CEO Robert California surprises Andy Bernard, Kevin Malone, and Darryl Philbin when he asks to join their band after he finds them having a jam session in the warehouse. Soon thereafter, California's friends, skilled local musicians themselves, arrive to join in. Not having brought their own instruments, two of them take over Kevin's drums and Darryl's synthesizer, while Andy's acoustic guitar is drowned out by the newcomer's electric guitar. The three of them are thus relegated to playing percussion.
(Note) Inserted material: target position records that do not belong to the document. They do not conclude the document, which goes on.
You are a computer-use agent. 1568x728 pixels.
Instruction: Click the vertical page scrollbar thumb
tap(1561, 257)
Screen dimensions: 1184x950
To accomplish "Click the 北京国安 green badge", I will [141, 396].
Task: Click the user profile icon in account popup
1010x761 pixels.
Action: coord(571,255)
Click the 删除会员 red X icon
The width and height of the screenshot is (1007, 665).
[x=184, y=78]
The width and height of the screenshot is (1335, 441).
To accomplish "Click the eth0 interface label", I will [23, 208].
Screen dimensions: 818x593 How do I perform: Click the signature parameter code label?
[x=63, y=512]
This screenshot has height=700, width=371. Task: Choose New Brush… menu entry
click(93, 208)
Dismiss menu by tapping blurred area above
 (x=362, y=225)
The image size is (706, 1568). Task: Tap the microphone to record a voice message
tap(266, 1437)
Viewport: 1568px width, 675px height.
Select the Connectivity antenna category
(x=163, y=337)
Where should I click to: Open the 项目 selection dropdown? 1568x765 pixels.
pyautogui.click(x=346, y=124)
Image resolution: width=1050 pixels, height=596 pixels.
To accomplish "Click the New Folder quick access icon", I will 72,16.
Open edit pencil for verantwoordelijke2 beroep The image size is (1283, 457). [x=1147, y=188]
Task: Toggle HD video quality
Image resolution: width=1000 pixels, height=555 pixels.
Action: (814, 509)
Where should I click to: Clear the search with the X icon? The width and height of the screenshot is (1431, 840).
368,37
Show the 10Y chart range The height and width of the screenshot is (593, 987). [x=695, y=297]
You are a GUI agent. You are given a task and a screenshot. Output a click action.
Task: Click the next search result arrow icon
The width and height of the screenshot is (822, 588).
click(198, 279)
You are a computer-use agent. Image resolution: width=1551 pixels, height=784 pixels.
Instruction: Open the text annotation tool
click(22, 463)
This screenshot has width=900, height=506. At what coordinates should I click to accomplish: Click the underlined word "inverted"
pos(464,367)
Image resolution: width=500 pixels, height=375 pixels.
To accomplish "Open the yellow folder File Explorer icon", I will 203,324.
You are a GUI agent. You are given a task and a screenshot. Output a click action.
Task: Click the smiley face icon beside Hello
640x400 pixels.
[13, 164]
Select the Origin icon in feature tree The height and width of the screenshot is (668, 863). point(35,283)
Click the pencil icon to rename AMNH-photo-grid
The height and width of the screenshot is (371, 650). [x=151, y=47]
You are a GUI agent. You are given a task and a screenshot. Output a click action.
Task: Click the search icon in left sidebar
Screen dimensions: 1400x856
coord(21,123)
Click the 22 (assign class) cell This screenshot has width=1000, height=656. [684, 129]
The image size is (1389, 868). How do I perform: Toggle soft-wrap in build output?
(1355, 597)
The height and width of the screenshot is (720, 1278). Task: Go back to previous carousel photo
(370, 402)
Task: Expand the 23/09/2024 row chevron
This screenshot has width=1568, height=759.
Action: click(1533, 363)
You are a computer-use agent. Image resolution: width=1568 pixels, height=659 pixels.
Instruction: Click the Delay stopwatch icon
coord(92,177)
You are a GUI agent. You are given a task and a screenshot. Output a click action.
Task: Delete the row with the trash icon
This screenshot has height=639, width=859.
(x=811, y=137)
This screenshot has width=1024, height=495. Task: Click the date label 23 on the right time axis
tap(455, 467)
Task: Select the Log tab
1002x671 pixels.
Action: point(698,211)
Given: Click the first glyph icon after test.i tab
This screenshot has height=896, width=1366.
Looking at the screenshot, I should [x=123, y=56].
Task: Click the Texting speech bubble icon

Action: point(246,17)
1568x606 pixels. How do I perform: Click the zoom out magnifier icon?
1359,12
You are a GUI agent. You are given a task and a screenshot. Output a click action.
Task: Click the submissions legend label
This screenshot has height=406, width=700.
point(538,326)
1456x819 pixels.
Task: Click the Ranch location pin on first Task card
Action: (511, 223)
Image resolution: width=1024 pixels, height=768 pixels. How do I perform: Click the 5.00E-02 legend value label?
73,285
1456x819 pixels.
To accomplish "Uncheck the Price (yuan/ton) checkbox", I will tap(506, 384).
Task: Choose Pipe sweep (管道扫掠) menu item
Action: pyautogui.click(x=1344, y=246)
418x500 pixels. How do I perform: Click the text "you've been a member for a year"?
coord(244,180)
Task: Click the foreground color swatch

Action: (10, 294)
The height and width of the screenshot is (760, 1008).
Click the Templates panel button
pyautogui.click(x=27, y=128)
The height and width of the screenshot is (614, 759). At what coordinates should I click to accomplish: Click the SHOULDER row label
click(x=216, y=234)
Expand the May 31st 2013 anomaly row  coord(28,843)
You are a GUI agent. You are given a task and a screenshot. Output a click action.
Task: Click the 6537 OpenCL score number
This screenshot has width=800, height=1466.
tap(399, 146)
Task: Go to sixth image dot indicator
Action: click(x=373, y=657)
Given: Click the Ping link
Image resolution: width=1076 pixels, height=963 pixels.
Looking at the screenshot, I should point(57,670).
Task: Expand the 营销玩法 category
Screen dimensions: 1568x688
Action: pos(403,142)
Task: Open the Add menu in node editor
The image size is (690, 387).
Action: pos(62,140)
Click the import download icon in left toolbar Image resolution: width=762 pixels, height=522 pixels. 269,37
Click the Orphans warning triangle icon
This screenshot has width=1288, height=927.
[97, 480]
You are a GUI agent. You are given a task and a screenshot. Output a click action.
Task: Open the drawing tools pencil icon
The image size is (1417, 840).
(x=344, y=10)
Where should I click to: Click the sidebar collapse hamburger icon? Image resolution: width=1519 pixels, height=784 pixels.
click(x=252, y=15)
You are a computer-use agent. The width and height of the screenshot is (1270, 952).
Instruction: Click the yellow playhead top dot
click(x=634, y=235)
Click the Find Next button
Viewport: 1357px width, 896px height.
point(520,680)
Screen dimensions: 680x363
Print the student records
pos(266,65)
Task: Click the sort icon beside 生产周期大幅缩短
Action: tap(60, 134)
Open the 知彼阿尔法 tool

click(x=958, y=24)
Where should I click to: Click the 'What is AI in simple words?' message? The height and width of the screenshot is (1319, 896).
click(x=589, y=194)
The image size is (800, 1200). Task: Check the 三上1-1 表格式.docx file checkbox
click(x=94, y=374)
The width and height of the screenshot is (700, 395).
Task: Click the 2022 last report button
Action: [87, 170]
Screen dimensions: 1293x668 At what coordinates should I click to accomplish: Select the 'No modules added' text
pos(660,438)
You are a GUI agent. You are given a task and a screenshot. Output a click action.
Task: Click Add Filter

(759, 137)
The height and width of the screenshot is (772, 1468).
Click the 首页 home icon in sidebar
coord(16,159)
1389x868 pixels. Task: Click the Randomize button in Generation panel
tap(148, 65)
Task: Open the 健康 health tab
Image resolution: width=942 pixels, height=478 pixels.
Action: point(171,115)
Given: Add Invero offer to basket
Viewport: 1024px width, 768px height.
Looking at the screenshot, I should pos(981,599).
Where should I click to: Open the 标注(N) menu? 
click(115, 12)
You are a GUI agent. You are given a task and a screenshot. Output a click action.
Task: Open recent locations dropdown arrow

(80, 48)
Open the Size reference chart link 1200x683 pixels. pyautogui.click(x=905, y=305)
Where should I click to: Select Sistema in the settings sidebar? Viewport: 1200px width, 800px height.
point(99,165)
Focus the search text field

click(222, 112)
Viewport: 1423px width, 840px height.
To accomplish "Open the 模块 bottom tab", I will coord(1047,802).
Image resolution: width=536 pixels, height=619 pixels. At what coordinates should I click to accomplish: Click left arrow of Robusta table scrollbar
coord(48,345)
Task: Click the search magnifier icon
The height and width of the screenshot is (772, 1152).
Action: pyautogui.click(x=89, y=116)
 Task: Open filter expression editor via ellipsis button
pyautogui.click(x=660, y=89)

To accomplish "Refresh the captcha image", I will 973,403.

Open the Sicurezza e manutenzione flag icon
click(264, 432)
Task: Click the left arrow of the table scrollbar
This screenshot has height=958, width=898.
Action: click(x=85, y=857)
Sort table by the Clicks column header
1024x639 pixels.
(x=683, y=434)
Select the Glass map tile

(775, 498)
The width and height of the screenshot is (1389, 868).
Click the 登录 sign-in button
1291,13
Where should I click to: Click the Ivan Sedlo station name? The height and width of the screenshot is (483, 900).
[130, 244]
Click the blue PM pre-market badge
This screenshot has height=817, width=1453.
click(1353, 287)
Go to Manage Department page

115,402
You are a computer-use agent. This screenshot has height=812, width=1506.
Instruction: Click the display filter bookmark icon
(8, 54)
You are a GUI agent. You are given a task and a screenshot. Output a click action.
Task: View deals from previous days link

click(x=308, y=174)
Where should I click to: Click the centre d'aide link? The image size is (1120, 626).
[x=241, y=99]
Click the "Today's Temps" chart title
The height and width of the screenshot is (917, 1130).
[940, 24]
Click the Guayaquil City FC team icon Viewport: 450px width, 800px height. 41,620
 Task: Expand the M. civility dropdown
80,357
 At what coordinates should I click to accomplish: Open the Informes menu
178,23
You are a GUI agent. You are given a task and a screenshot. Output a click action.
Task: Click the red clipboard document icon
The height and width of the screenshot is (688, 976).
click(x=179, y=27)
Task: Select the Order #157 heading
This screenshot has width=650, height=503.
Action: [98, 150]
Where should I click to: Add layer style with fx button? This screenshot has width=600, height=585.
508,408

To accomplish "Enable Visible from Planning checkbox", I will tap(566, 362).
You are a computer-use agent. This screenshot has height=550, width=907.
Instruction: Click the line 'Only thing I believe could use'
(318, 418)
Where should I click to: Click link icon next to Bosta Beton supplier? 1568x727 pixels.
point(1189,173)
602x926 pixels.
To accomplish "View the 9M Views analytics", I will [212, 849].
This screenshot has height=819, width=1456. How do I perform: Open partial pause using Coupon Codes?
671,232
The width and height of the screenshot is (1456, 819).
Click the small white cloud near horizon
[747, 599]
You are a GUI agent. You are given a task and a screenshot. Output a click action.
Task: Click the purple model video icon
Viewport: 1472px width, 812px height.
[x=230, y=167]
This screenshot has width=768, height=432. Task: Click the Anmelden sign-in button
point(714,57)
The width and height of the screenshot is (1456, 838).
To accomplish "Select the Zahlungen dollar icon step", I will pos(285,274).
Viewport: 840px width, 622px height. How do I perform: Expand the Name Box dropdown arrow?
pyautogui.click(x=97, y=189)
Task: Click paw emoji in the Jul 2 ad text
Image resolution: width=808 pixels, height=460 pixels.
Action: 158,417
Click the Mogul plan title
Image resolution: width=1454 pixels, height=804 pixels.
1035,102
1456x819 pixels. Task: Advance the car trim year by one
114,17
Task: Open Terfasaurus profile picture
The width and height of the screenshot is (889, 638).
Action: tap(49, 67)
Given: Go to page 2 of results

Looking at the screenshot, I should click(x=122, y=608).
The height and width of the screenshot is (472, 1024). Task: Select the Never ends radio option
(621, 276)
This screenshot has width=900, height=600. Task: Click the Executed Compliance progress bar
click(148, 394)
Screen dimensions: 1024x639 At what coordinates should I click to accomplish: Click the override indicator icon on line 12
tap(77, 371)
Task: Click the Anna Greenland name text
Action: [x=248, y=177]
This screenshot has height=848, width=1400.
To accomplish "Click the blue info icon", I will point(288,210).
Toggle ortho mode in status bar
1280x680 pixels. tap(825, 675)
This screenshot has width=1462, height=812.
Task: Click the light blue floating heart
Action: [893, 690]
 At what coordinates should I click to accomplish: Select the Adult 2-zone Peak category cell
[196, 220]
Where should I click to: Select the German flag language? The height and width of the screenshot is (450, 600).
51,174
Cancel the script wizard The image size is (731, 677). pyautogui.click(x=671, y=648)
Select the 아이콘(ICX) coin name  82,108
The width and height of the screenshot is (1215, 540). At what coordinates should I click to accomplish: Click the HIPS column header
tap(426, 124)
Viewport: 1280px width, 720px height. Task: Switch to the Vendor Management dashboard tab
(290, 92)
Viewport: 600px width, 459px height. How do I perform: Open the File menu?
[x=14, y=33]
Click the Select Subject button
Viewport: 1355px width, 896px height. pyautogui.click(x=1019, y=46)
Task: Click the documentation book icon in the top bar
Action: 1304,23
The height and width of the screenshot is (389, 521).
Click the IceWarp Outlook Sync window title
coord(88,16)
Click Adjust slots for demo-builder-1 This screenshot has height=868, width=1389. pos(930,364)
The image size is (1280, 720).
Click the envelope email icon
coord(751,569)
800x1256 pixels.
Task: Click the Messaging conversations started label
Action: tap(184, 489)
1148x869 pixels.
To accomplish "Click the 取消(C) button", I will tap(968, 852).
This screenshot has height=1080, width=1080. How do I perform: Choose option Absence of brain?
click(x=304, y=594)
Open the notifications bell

Andy, Kevin and Darryl realize that they were ousted, thanks to warehouse worker Val, and after a failed attempt to try getting their original band roles back, they instead satisfyingly play "Baby, I Love Your Way" by Peter Frampton outside.

==Production==
The episode was written by consulting producer Allison Silverman, her first writing credit for the series after joining the writing staff in the eighth season. It was directed by Matt Sohn, one of the series' cinematographers and camera operators, his third directing credit for the series. The episode features a guest appearance from Lindsey Broad, and her character was described as "Pam’s competent and likable pal," Cathy. She appeared in a recurring role in the eighth season. The episode also relates to Pam's pregnancy. Jenna Fischer was actually pregnant and her pregnancy was written into the series with Pam and Jim having their second baby. The man who played Robert's skilled drummer friend is Steve Moore, better known as "The Mad Drummer" for the viral video he featured in, "This drummer is at the wrong gig".

==Reception==
===Ratings===
In its original American broadcast, "Pam's Replacement" was viewed by an estimated 5.96 million viewers and received a 3.0 rating/7% share among adults between the ages of 18 and 49. This means that it was seen by 3.0% of all 18- to 49-year-olds, and 7% of all 18- to 49-year-olds watching television at the time of the broadcast. This marked a two-tenths decrease in the ratings from the previous episode, "Doomsday". Despite this, however, the episode ranked second in its timeslot, beating Bones which received a 2.7 rating/7% share in the 18–49 demographic and Person of Interest which received a 2.0 rating/2% share, although both the latter two shows had more viewers. "Pam's Replacement" was defeated by Grey's Anatomy which received a 4.0 rating/10% share. Added with DVR viewers, who viewed the episode within seven days of the original broadcast, the episode received a 4.4 rating in the 18–49 demographic, adding a 1.4 rating to the original viewership. A repeat of the episode on January 5, 2012 drew 1.85 million and received a 0.7 rating/2% share among adults between the ages of 18 and 49, ranking third and last in its time slot.

===Reviews===
"Pam's Replacement" received generally mixed reviews from critics. HitFix writer Alan Sepinwall complimented the episode for staying true to the characters compared to the rest of the season, which he had criticized in an earlier review. He called the episode a "significant step up" albeit just "decent" in absolute terms. The A.V. Club reviewer Myles McNutt criticized the Andy–Kevin–Darryl subplot for its lack of continuity or any sort of punchlines. He was also critical of the Pam–Dwight plot for not staying true to the characters, and suggested that the writers needed to write the show as less of "a bland copy of itself". He called it one of the laziest half-hours of the show and gave it a C−. Cindy White of IGN said that the episode needed a stronger A-plot writing that the plots "felt like a meal made up of two tasty side dishes". She gave it a 7 out of 10. Hanna Lawrence of Hollywood.com praised the episode for being believable and for showing things that happen in real life. She also praised the Jim–Pam plot for showcasing the couple as not completely "perfect". She called the band subplot "weak".